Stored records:
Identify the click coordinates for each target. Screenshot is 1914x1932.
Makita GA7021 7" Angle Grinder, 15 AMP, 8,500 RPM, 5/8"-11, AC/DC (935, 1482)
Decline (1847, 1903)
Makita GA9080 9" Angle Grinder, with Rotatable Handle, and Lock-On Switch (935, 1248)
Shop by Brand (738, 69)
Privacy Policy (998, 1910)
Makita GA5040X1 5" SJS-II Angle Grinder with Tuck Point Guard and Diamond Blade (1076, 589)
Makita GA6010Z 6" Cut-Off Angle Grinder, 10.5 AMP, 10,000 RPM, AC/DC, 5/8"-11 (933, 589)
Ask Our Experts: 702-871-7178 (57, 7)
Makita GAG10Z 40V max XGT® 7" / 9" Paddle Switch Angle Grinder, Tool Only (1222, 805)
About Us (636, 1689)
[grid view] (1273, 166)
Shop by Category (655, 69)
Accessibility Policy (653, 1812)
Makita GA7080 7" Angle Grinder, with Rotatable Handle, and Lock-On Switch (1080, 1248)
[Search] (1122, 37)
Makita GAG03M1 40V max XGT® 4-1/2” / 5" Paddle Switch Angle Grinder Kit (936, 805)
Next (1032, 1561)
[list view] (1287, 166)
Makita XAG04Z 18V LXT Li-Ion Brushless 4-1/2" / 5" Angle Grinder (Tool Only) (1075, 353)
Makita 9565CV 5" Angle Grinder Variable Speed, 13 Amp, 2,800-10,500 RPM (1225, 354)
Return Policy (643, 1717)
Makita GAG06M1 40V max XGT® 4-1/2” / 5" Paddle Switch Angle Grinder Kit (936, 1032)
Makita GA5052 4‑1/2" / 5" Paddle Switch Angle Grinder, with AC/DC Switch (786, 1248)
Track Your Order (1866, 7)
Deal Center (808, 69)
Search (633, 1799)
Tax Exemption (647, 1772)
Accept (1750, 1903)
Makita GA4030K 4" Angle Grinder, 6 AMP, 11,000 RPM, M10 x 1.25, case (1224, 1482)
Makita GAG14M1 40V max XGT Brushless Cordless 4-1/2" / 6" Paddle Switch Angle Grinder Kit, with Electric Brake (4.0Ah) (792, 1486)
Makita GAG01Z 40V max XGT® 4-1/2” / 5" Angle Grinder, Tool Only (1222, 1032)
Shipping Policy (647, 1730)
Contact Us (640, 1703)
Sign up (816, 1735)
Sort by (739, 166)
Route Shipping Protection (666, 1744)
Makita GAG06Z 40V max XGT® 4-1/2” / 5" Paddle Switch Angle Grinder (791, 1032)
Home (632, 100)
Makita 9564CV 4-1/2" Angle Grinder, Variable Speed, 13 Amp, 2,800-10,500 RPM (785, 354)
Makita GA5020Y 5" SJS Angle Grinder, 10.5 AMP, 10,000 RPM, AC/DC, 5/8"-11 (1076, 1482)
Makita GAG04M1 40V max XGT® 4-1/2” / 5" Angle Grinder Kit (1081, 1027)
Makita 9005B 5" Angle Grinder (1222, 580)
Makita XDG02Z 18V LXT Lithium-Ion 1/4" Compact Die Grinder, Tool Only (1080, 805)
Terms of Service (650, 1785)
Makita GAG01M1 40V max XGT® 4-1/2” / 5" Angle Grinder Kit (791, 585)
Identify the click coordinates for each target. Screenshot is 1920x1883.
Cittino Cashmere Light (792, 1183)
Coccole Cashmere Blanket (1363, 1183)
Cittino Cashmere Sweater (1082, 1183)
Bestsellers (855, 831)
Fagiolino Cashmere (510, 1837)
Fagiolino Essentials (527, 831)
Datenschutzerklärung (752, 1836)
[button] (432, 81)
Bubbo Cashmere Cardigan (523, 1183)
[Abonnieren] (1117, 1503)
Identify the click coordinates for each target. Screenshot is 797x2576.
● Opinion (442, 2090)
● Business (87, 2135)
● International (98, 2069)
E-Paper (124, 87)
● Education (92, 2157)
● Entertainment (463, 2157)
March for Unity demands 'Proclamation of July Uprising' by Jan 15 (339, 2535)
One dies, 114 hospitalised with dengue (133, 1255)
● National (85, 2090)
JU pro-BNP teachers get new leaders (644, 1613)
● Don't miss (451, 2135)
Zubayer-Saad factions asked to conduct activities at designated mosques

■ **WHAT YOU ARE ASKED TO DO**
The records above need to be retyped exactly.

■ **TASK ANSWER**
Identify the click coordinates for each target. Screenshot is 1914x1932.
Makita GA7021 7" Angle Grinder, 15 AMP, 8,500 RPM, 5/8"-11, AC/DC (935, 1482)
Decline (1847, 1903)
Makita GA9080 9" Angle Grinder, with Rotatable Handle, and Lock-On Switch (935, 1248)
Shop by Brand (738, 69)
Privacy Policy (998, 1910)
Makita GA5040X1 5" SJS-II Angle Grinder with Tuck Point Guard and Diamond Blade (1076, 589)
Makita GA6010Z 6" Cut-Off Angle Grinder, 10.5 AMP, 10,000 RPM, AC/DC, 5/8"-11 (933, 589)
Ask Our Experts: 702-871-7178 (57, 7)
Makita GAG10Z 40V max XGT® 7" / 9" Paddle Switch Angle Grinder, Tool Only (1222, 805)
About Us (636, 1689)
[grid view] (1273, 166)
Shop by Category (655, 69)
Accessibility Policy (653, 1812)
Makita GA7080 7" Angle Grinder, with Rotatable Handle, and Lock-On Switch (1080, 1248)
[Search] (1122, 37)
Makita GAG03M1 40V max XGT® 4-1/2” / 5" Paddle Switch Angle Grinder Kit (936, 805)
Next (1032, 1561)
[list view] (1287, 166)
Makita XAG04Z 18V LXT Li-Ion Brushless 4-1/2" / 5" Angle Grinder (Tool Only) (1075, 353)
Makita 9565CV 5" Angle Grinder Variable Speed, 13 Amp, 2,800-10,500 RPM (1225, 354)
Return Policy (643, 1717)
Makita GAG06M1 40V max XGT® 4-1/2” / 5" Paddle Switch Angle Grinder Kit (936, 1032)
Makita GA5052 4‑1/2" / 5" Paddle Switch Angle Grinder, with AC/DC Switch (786, 1248)
Track Your Order (1866, 7)
Deal Center (808, 69)
Search (633, 1799)
Tax Exemption (647, 1772)
Accept (1750, 1903)
Makita GA4030K 4" Angle Grinder, 6 AMP, 11,000 RPM, M10 x 1.25, case (1224, 1482)
Makita GAG14M1 40V max XGT Brushless Cordless 4-1/2" / 6" Paddle Switch Angle Grinder Kit, with Electric Brake (4.0Ah) (792, 1486)
Makita GAG01Z 40V max XGT® 4-1/2” / 5" Angle Grinder, Tool Only (1222, 1032)
Shipping Policy (647, 1730)
Contact Us (640, 1703)
Sign up (816, 1735)
Sort by (739, 166)
Route Shipping Protection (666, 1744)
Makita GAG06Z 40V max XGT® 4-1/2” / 5" Paddle Switch Angle Grinder (791, 1032)
Home (632, 100)
Makita 9564CV 4-1/2" Angle Grinder, Variable Speed, 13 Amp, 2,800-10,500 RPM (785, 354)
Makita GA5020Y 5" SJS Angle Grinder, 10.5 AMP, 10,000 RPM, AC/DC, 5/8"-11 (1076, 1482)
Makita GAG04M1 40V max XGT® 4-1/2” / 5" Angle Grinder Kit (1081, 1027)
Makita 9005B 5" Angle Grinder (1222, 580)
Makita XDG02Z 18V LXT Lithium-Ion 1/4" Compact Die Grinder, Tool Only (1080, 805)
Terms of Service (650, 1785)
Makita GAG01M1 40V max XGT® 4-1/2” / 5" Angle Grinder Kit (791, 585)
Identify the click coordinates for each target. Screenshot is 1920x1883.
Cittino Cashmere Light (792, 1183)
Coccole Cashmere Blanket (1363, 1183)
Cittino Cashmere Sweater (1082, 1183)
Bestsellers (855, 831)
Fagiolino Cashmere (510, 1837)
Fagiolino Essentials (527, 831)
Datenschutzerklärung (752, 1836)
[button] (432, 81)
Bubbo Cashmere Cardigan (523, 1183)
[Abonnieren] (1117, 1503)
Identify the click coordinates for each target. Screenshot is 797x2576.
● Opinion (442, 2090)
● Business (87, 2135)
● International (98, 2069)
E-Paper (124, 87)
● Education (92, 2157)
● Entertainment (463, 2157)
March for Unity demands 'Proclamation of July Uprising' by Jan 15 (339, 2535)
One dies, 114 hospitalised with dengue (133, 1255)
● National (85, 2090)
JU pro-BNP teachers get new leaders (644, 1613)
● Don't miss (451, 2135)
Zubayer-Saad factions asked to conduct activities at designated mosques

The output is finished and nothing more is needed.